### TASK TO COMPLETE:
Swap "handrail" for "railing" wherever it occurs in the records, then write out all of the records again with no other changes.

(Word and item position data)
* * * * *
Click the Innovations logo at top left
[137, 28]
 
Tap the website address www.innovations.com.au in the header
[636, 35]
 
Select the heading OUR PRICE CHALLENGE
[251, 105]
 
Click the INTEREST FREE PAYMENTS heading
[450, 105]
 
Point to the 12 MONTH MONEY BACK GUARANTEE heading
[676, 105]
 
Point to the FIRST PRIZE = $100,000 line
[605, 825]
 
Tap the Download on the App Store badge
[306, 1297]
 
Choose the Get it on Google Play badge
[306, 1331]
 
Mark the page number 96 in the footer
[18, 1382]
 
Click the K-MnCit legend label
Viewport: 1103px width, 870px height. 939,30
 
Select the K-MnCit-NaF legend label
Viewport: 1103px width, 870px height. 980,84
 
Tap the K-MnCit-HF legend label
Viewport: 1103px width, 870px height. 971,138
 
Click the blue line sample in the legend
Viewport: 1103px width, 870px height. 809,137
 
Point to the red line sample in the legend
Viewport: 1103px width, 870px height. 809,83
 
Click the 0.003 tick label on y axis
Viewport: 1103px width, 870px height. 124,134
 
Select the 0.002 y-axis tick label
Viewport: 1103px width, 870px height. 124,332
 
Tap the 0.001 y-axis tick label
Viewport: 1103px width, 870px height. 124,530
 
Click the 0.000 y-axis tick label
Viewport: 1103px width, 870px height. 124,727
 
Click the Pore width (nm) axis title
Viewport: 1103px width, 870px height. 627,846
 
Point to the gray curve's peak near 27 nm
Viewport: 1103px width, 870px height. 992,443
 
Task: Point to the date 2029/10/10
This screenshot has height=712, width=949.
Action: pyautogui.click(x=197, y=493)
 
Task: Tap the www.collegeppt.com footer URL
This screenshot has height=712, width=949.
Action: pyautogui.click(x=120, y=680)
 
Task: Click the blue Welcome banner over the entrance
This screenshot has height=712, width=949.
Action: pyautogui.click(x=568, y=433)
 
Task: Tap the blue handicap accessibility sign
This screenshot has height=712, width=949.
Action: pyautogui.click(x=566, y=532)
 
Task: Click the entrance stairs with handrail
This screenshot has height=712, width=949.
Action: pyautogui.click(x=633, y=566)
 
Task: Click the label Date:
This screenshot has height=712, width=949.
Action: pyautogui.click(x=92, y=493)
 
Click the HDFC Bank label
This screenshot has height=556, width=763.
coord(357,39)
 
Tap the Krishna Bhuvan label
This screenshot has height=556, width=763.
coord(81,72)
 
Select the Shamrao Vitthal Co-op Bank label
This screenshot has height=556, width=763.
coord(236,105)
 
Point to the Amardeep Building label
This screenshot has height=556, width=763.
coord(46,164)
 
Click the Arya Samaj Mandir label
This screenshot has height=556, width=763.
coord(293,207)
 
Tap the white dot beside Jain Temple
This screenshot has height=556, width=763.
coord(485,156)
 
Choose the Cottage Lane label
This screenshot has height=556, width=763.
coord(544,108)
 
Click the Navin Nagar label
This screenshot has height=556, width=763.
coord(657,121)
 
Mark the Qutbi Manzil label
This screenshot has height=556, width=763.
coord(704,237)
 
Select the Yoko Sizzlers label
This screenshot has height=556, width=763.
* * * * *
### REPLY TO THE TASK:
Click the Innovations logo at top left
[137, 28]
 
Tap the website address www.innovations.com.au in the header
[636, 35]
 
Select the heading OUR PRICE CHALLENGE
[251, 105]
 
Click the INTEREST FREE PAYMENTS heading
[450, 105]
 
Point to the 12 MONTH MONEY BACK GUARANTEE heading
[676, 105]
 
Point to the FIRST PRIZE = $100,000 line
[605, 825]
 
Tap the Download on the App Store badge
[306, 1297]
 
Choose the Get it on Google Play badge
[306, 1331]
 
Mark the page number 96 in the footer
[18, 1382]
 
Click the K-MnCit legend label
Viewport: 1103px width, 870px height. 939,30
 
Select the K-MnCit-NaF legend label
Viewport: 1103px width, 870px height. 980,84
 
Tap the K-MnCit-HF legend label
Viewport: 1103px width, 870px height. 971,138
 
Click the blue line sample in the legend
Viewport: 1103px width, 870px height. 809,137
 
Point to the red line sample in the legend
Viewport: 1103px width, 870px height. 809,83
 
Click the 0.003 tick label on y axis
Viewport: 1103px width, 870px height. 124,134
 
Select the 0.002 y-axis tick label
Viewport: 1103px width, 870px height. 124,332
 
Tap the 0.001 y-axis tick label
Viewport: 1103px width, 870px height. 124,530
 
Click the 0.000 y-axis tick label
Viewport: 1103px width, 870px height. 124,727
 
Click the Pore width (nm) axis title
Viewport: 1103px width, 870px height. 627,846
 
Point to the gray curve's peak near 27 nm
Viewport: 1103px width, 870px height. 992,443
 
Task: Point to the date 2029/10/10
This screenshot has height=712, width=949.
Action: pyautogui.click(x=197, y=493)
 
Task: Tap the www.collegeppt.com footer URL
This screenshot has height=712, width=949.
Action: pyautogui.click(x=120, y=680)
 
Task: Click the blue Welcome banner over the entrance
This screenshot has height=712, width=949.
Action: pyautogui.click(x=568, y=433)
 
Task: Tap the blue handicap accessibility sign
This screenshot has height=712, width=949.
Action: pyautogui.click(x=566, y=532)
 
Task: Click the entrance stairs with railing
This screenshot has height=712, width=949.
Action: pyautogui.click(x=633, y=566)
 
Task: Click the label Date:
This screenshot has height=712, width=949.
Action: pyautogui.click(x=92, y=493)
 
Click the HDFC Bank label
This screenshot has height=556, width=763.
coord(357,39)
 
Tap the Krishna Bhuvan label
This screenshot has height=556, width=763.
coord(81,72)
 
Select the Shamrao Vitthal Co-op Bank label
This screenshot has height=556, width=763.
coord(236,105)
 
Point to the Amardeep Building label
This screenshot has height=556, width=763.
coord(46,164)
 
Click the Arya Samaj Mandir label
This screenshot has height=556, width=763.
coord(293,207)
 
Tap the white dot beside Jain Temple
This screenshot has height=556, width=763.
coord(485,156)
 
Choose the Cottage Lane label
This screenshot has height=556, width=763.
coord(544,108)
 
Click the Navin Nagar label
This screenshot has height=556, width=763.
coord(657,121)
 
Mark the Qutbi Manzil label
This screenshot has height=556, width=763.
coord(704,237)
 
Select the Yoko Sizzlers label
This screenshot has height=556, width=763.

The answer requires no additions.